▸ Given entries:
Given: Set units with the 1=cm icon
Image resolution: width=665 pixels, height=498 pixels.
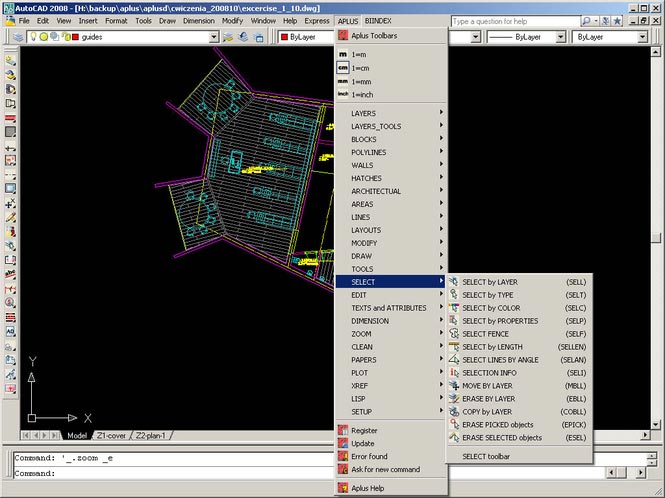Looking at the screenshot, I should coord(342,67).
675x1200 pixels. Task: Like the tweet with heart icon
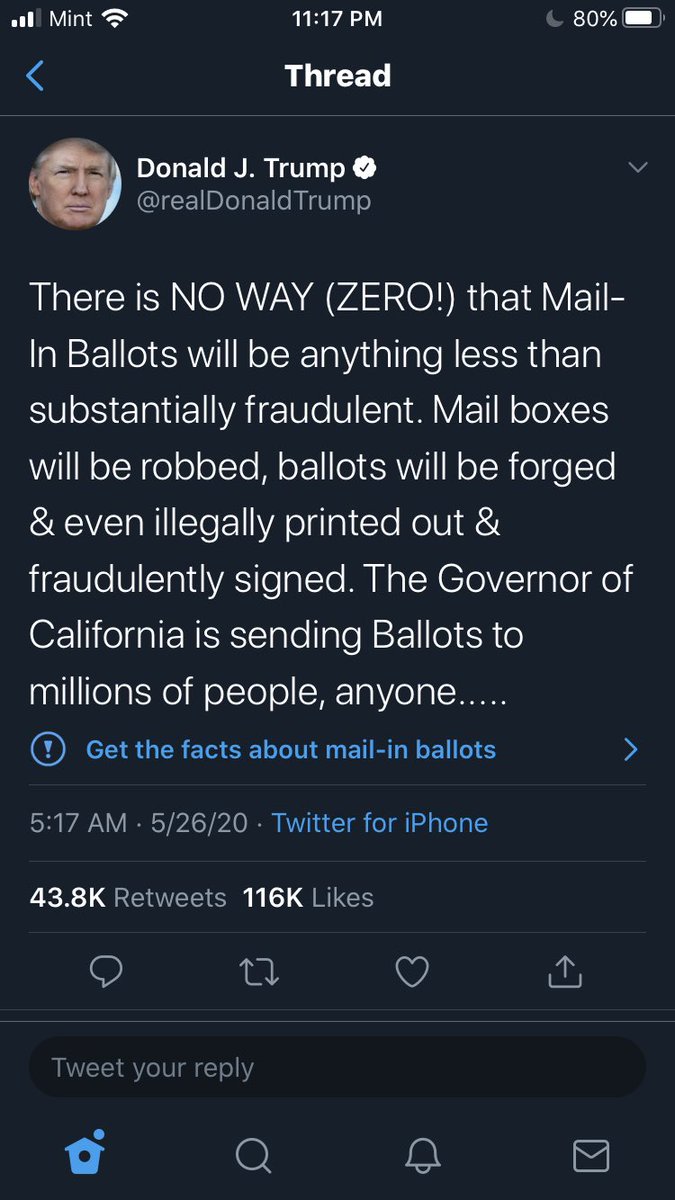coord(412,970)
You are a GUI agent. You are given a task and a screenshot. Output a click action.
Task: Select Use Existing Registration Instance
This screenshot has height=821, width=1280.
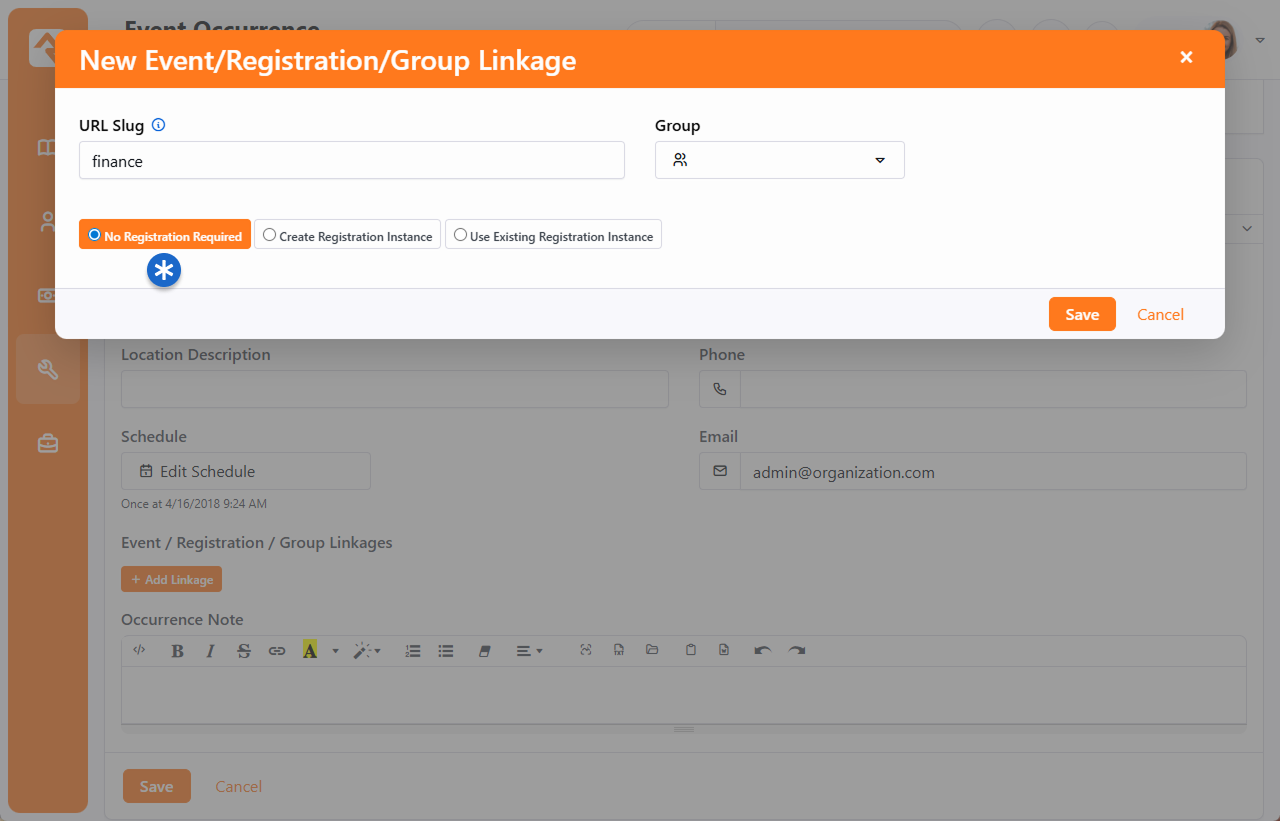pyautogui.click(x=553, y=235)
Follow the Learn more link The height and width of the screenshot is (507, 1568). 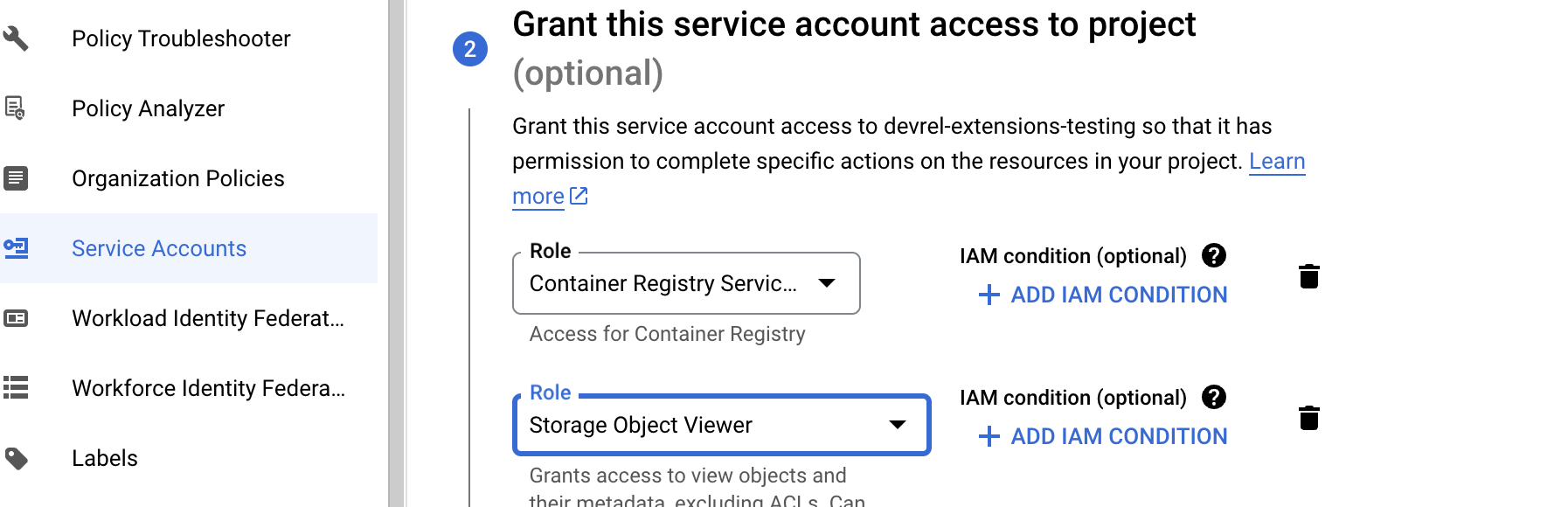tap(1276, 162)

▸ Required work: Without any picture, return exactly the lines of the records above from the first through the line that contains "You are a GUI".

▸ Response area:
Given: Set units with the 1=cm icon
Image resolution: width=665 pixels, height=498 pixels.
Looking at the screenshot, I should coord(342,67).
675x1200 pixels. Task: Like the tweet with heart icon
coord(412,970)
You are a GUI agent. You are given a task and a screenshot. Output a click action.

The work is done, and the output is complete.